Dans le numéro « spécial patrons » d'Investir consacré au défi de l'IA (25 juillet 2026), Aiman Ezzat, directeur général de Capgemini, défend une thèse simple et commercialement chargée : la valeur de l'IA ne vient pas de la technologie mais de son intégration au cœur des opérations. L'IA agentique, « capable d'agir de manière autonome », marque selon lui une rupture majeure qui permettra une transformation structurelle du fonctionnement des entreprises — et place l'intégrateur au centre du jeu.
Les preuves avancées. Capgemini a engagé il y a trois ans un investissement de 2 milliards d'euros (portefeuille d'offres, écosystème de partenaires, formation des collaborateurs). Les effets revendiqués sont mesurés côté delivery : sur certains projets, plus de 30 % d'accélération du développement applicatif selon le type d'application, et près de 20 % de réduction des incidents et interruptions de service. Côté marché, les projets d'IA générative et agentique représentent plus de 11 % des prises de commandes au premier trimestre, contre 6 % un an auparavant. L'ambition affichée : 5,5 % à 7,5 % de croissance annuelle à taux de change constants à horizon 2028, avec amélioration de la rentabilité et du cash.
la question n'est pas de savoir qui développe les meilleurs modèles mais qui aide les entreprises à en tirer parti
Le diagnostic sur les clients. L'IA générative a ouvert la voie avec des gains de productivité individuels à impact limité ; l'agentique va plus loin en introduisant « une nouvelle forme de travail », avec des agents qui exécutent des tâches, s'insèrent dans les processus métier et contribuent à la prise de décision. Mais concrétiser la promesse est « tout sauf simple » : systèmes existants complexes, données insuffisamment matures, gouvernance, sécurité, coûts. Le passage à l'échelle exige de repenser systèmes, données, processus, organisation et modèles opérationnels — « nous sommes très loin du plug and play ».
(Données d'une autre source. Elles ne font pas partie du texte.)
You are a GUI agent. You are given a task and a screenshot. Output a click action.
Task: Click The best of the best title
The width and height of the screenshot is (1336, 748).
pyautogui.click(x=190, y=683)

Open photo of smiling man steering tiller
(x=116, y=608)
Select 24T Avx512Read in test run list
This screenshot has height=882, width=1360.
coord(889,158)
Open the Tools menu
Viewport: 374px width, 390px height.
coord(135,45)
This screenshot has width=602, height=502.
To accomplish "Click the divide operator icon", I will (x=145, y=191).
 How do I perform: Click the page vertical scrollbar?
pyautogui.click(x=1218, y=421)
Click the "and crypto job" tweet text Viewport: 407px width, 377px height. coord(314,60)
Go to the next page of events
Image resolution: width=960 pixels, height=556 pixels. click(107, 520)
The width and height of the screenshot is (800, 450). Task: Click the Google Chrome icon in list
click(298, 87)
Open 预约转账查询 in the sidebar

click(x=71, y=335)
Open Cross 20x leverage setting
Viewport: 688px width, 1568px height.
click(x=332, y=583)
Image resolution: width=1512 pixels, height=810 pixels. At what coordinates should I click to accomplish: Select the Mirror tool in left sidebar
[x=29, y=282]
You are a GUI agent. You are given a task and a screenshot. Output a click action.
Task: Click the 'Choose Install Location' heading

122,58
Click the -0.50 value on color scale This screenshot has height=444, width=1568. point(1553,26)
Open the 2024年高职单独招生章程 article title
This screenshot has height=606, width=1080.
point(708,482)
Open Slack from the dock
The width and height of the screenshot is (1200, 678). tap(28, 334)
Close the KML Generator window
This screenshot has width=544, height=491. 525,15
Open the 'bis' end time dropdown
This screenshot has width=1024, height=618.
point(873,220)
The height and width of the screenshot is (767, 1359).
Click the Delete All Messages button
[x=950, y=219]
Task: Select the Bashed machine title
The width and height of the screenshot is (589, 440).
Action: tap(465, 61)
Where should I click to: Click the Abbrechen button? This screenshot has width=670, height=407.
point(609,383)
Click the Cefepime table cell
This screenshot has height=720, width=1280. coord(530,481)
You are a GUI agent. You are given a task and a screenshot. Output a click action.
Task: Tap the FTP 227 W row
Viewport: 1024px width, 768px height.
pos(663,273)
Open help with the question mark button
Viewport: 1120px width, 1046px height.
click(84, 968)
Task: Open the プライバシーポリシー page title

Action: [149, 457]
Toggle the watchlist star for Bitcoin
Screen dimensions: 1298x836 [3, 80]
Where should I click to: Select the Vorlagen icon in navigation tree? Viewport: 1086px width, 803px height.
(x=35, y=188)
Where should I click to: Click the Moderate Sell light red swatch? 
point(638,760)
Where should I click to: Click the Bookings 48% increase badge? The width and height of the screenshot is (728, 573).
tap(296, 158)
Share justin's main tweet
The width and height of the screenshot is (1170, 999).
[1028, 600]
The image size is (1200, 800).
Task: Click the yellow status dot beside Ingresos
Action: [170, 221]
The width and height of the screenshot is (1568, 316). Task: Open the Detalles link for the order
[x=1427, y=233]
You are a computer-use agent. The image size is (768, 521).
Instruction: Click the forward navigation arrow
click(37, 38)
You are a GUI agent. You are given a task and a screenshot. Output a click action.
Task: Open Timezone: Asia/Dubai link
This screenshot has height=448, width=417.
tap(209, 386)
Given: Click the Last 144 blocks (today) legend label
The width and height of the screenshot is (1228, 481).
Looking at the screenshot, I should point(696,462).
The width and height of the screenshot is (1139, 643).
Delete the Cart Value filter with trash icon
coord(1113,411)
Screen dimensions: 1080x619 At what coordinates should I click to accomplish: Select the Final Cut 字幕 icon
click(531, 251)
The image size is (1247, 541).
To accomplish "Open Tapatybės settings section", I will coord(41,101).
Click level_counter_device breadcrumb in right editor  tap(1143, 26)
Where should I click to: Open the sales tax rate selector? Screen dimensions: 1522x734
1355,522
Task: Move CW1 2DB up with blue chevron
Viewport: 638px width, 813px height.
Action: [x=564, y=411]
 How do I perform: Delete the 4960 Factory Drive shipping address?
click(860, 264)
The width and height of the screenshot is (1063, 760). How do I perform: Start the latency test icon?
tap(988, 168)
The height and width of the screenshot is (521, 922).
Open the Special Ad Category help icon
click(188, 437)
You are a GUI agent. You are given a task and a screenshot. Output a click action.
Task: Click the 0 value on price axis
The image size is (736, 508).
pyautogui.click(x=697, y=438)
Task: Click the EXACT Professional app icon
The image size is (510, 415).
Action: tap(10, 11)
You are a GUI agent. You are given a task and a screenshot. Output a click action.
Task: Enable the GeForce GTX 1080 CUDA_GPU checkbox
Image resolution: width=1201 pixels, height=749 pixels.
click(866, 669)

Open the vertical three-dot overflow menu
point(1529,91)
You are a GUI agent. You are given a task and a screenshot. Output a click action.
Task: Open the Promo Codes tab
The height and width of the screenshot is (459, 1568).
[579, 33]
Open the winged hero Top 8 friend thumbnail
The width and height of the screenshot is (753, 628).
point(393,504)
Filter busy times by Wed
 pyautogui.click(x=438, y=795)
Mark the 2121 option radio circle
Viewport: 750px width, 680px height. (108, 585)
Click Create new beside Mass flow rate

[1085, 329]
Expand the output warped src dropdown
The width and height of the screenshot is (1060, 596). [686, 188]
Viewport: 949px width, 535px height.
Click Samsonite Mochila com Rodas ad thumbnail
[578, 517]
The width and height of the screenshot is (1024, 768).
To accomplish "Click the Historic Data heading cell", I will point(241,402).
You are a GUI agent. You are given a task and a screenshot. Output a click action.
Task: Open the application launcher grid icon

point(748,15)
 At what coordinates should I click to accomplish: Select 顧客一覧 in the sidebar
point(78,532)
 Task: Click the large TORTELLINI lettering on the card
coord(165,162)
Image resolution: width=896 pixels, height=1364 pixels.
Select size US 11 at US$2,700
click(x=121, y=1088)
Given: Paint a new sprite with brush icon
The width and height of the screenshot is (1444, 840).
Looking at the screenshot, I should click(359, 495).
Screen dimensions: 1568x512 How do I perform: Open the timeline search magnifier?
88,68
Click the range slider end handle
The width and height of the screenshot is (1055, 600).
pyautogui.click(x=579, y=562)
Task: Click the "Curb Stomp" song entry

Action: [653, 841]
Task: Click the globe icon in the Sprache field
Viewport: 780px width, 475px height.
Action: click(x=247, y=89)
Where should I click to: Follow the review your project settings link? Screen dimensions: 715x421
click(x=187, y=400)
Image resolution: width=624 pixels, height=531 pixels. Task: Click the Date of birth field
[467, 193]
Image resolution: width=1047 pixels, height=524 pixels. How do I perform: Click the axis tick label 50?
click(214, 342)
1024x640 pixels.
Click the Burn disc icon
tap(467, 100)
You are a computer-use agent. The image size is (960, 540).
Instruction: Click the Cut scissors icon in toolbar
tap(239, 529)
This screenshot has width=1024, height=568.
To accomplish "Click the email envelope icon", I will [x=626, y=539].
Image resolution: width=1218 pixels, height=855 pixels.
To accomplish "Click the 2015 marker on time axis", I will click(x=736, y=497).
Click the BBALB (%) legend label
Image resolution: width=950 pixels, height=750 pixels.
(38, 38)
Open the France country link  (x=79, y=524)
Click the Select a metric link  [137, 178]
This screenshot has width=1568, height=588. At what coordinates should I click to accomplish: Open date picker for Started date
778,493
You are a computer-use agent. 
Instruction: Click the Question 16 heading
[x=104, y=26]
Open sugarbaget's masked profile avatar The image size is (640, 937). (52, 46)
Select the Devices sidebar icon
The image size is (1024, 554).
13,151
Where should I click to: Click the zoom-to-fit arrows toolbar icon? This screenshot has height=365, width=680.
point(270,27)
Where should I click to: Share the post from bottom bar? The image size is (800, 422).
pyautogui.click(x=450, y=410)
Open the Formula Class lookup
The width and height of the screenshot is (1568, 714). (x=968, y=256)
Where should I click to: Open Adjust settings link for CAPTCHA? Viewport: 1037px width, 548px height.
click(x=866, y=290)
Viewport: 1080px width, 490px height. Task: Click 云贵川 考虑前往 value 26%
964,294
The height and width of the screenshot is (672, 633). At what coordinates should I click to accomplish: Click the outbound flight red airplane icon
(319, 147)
Le programme. Créer une couche technologique agentique sur un socle modernisé, orchestrer la collaboration entre humains et agents, maîtriser les coûts de cette nouvelle force de travail. Sans gouvernance claire des rôles, de la sécurité et des responsabilités, « déployer des milliers d'agents à l'échelle de l'entreprise serait une impasse ». D'où le déplacement de la question : « la question n'est pas de savoir qui développe les meilleurs modèles mais qui aide les entreprises à en tirer parti ».
Le marché et l'emploi. La transformation agentique déborde les budgets IT traditionnels pour s'inviter dans les budgets opérationnels et les priorités stratégiques ; Capgemini estime l'opportunité à +400 Md$ par an à horizon 2030 pour les services numériques et le conseil. Sur l'emploi, Ezzat reste prudent : impact profond sur les métiers, tâches automatisées et métiers créés, mais « trop tôt pour dire » si le solde sera négatif. L'acquisition de WNS crée « un leader mondial des opérations intelligentes », annoncé comme pilier de croissance.